Steps to Build a RAG Application with Real-Time Data Using PGVector and Llama 3

June 10, 2024

The Tools We Shall Use

PGVector

First, we’ll convert our data into embeddings, which are numerical representations of the data that capture its semantic meaning. To efficiently manage these embeddings, we’ll use a PGVector container to store them. This approach allows us to retrieve the embeddings whenever needed without having to convert the data each time.

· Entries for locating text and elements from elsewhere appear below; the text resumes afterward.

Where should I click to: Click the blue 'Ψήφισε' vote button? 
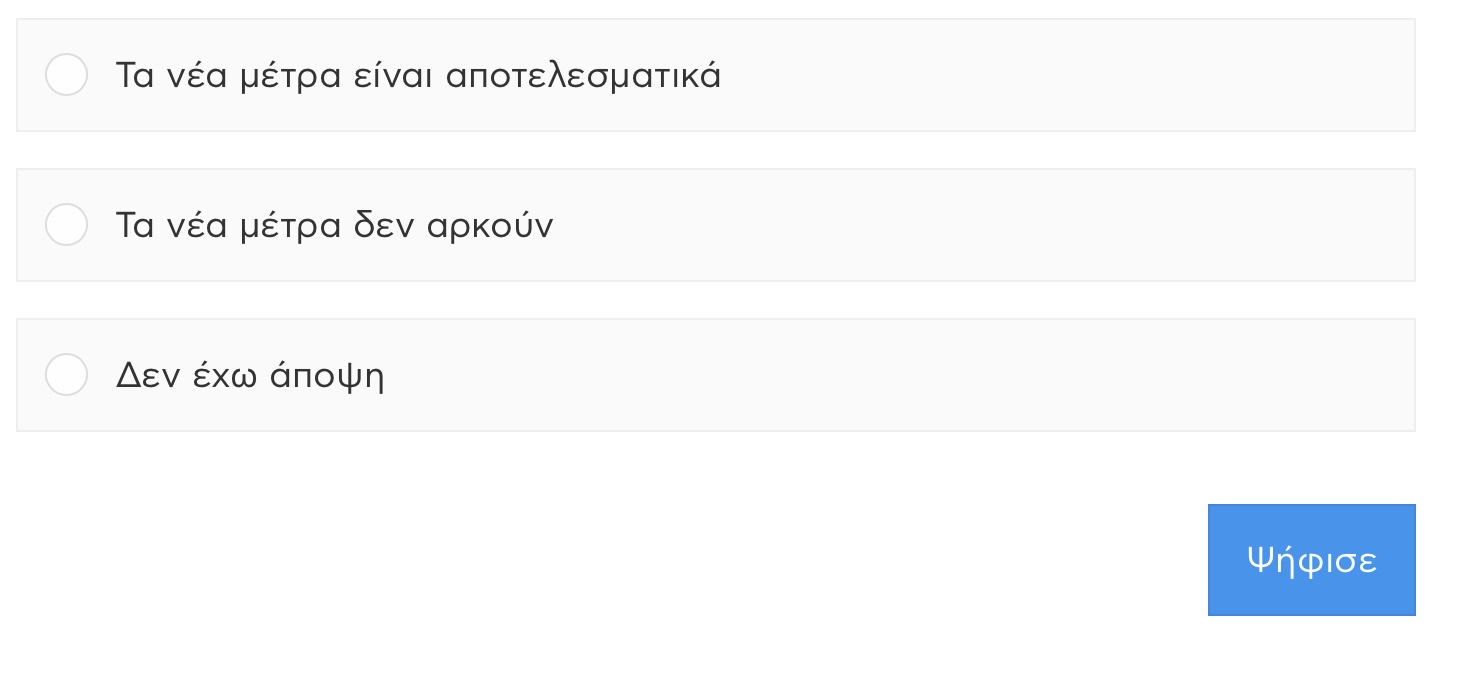1311,560
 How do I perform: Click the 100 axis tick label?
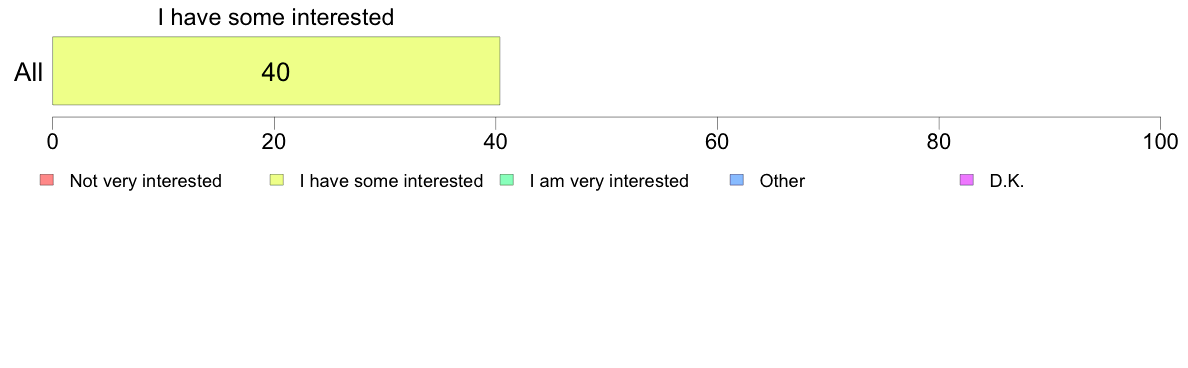(1160, 142)
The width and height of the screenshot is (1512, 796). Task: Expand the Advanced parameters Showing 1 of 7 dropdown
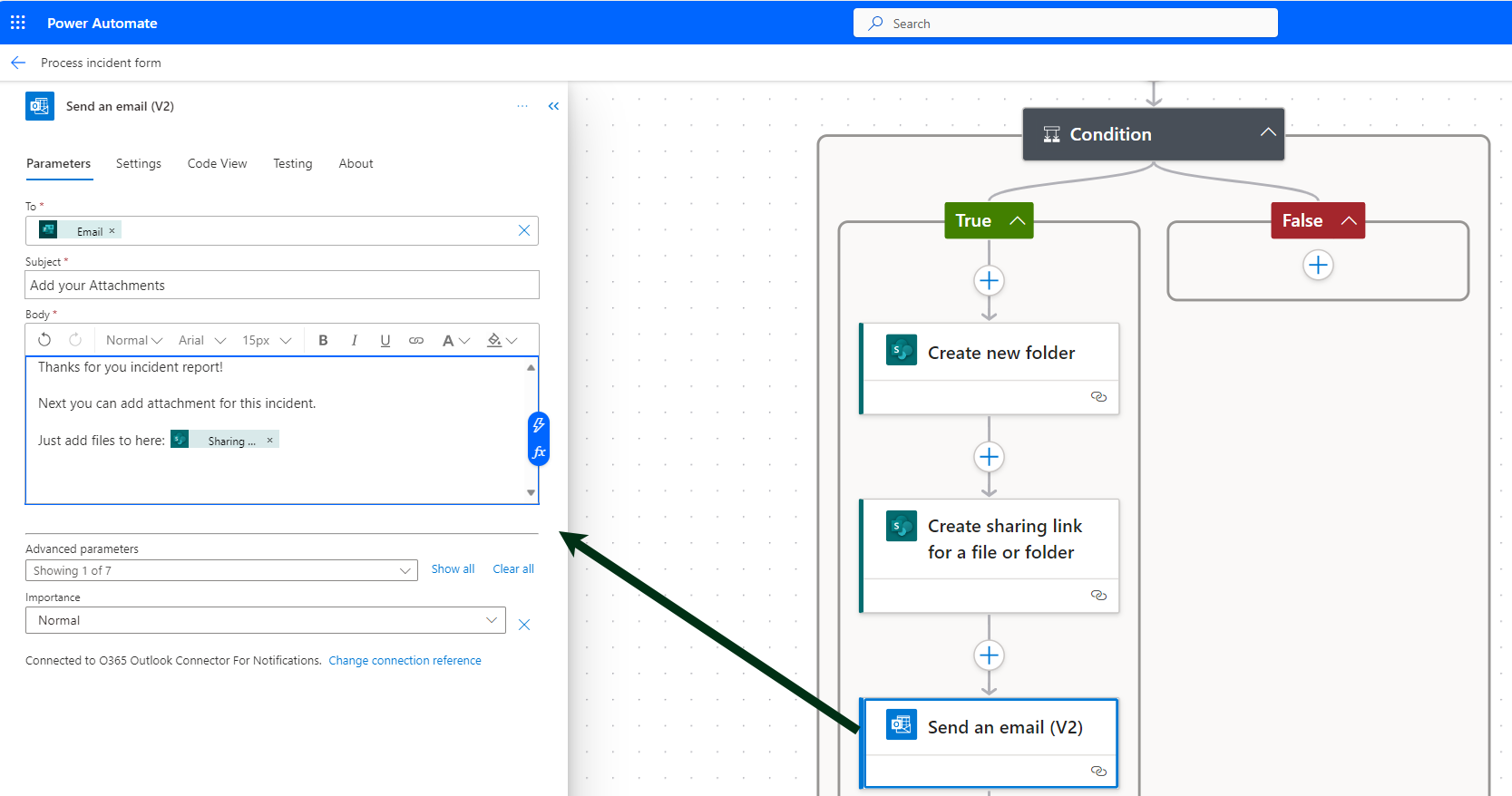pos(221,570)
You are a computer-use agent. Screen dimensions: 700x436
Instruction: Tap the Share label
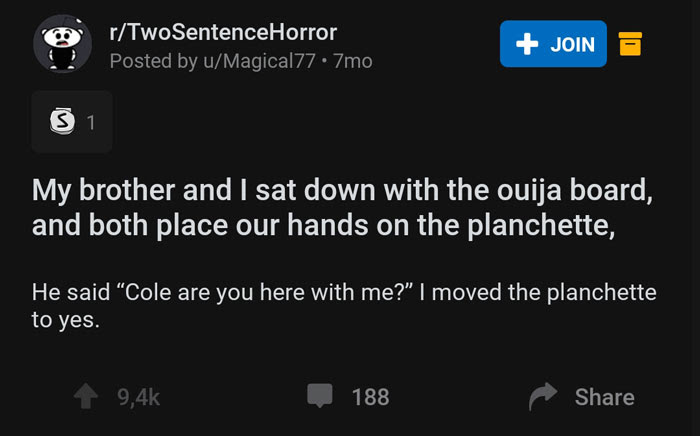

Converting data into embeddings repeatedly can be time-consuming and resource-intensive, requiring significant computational power and money. By storing our embeddings in a PGVector container, we avoid this repetitive and costly process, ensuring that our embedded data is readily available for quick and efficient retrieval.

The PGVector extension for PostgreSQL is a tool that helps you work with vectors right inside your database. Here's a breakdown of the key concepts in simpler terms:

What Does PGVector Do?

Storage: It allows you to store vectors in your PostgreSQL database.

Manipulation: You can change and work with these vectors easily.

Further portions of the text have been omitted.